§ **YOUR ASSIGNMENT**:
Take every line from the records below that includes the word "agent".
[SOURCE DATA Boundary: Start]
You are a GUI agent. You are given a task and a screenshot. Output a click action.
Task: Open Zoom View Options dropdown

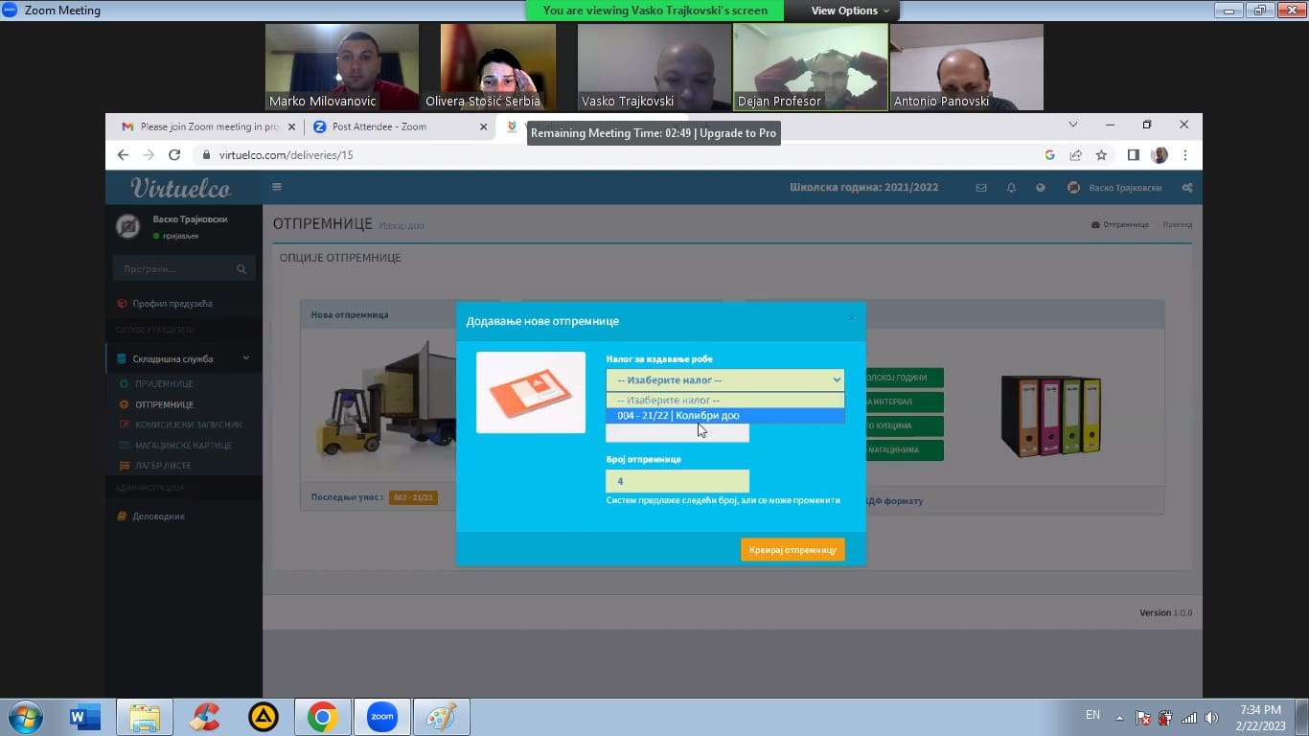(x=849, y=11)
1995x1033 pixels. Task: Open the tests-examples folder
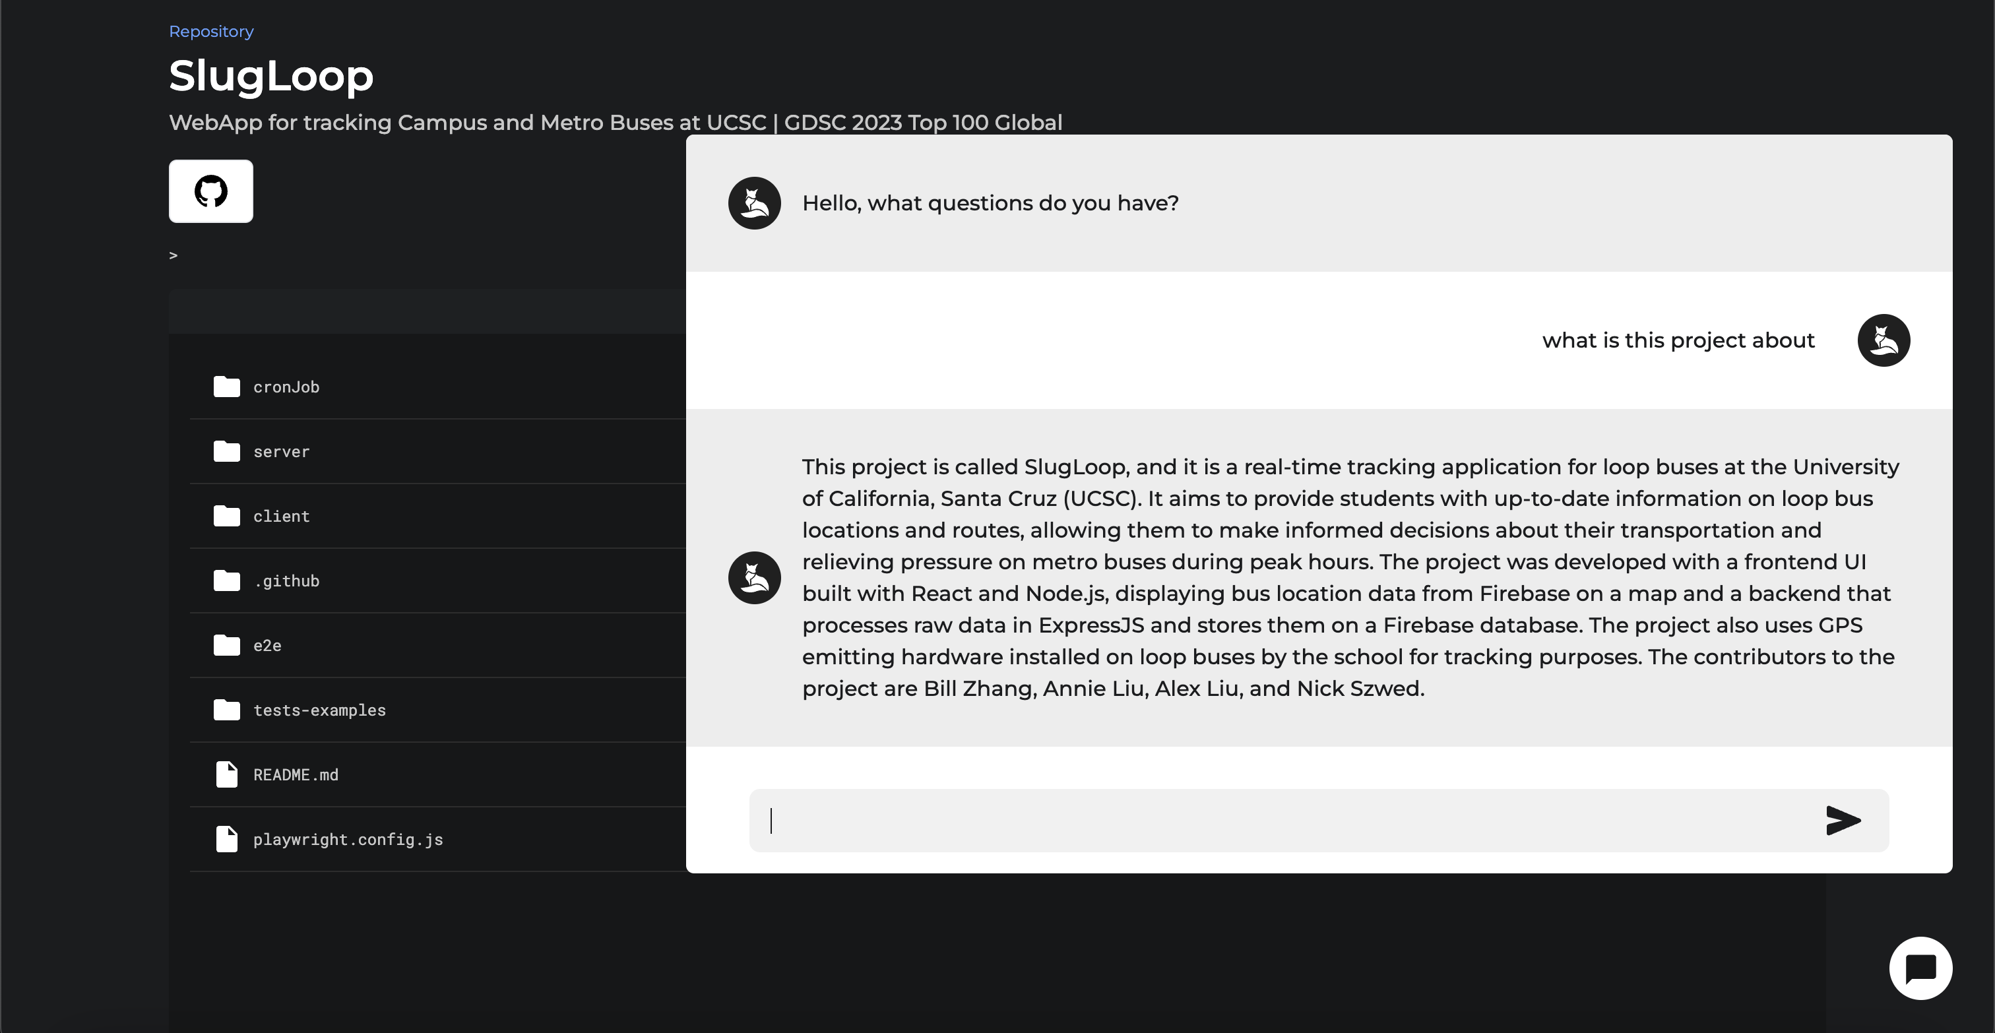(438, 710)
[SOURCE DATA Boundary: End]
[SOURCE DATA Boundary: Start]
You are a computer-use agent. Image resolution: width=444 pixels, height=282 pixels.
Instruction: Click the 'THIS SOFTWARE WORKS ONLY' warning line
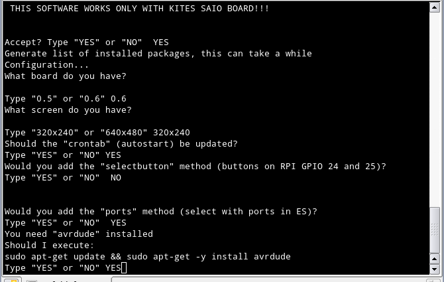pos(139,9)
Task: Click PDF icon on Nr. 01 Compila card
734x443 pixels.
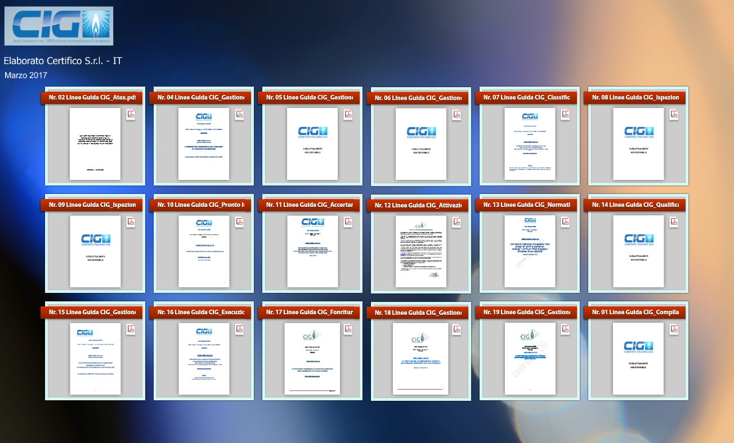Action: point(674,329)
[SOURCE DATA Boundary: End]
§ **WRITTEN RESPONSE**:
You are a GUI agent. You are given a task and a screenshot. Output a click action.
You are a computer-use agent. Image resolution: width=444 pixels, height=282 pixels.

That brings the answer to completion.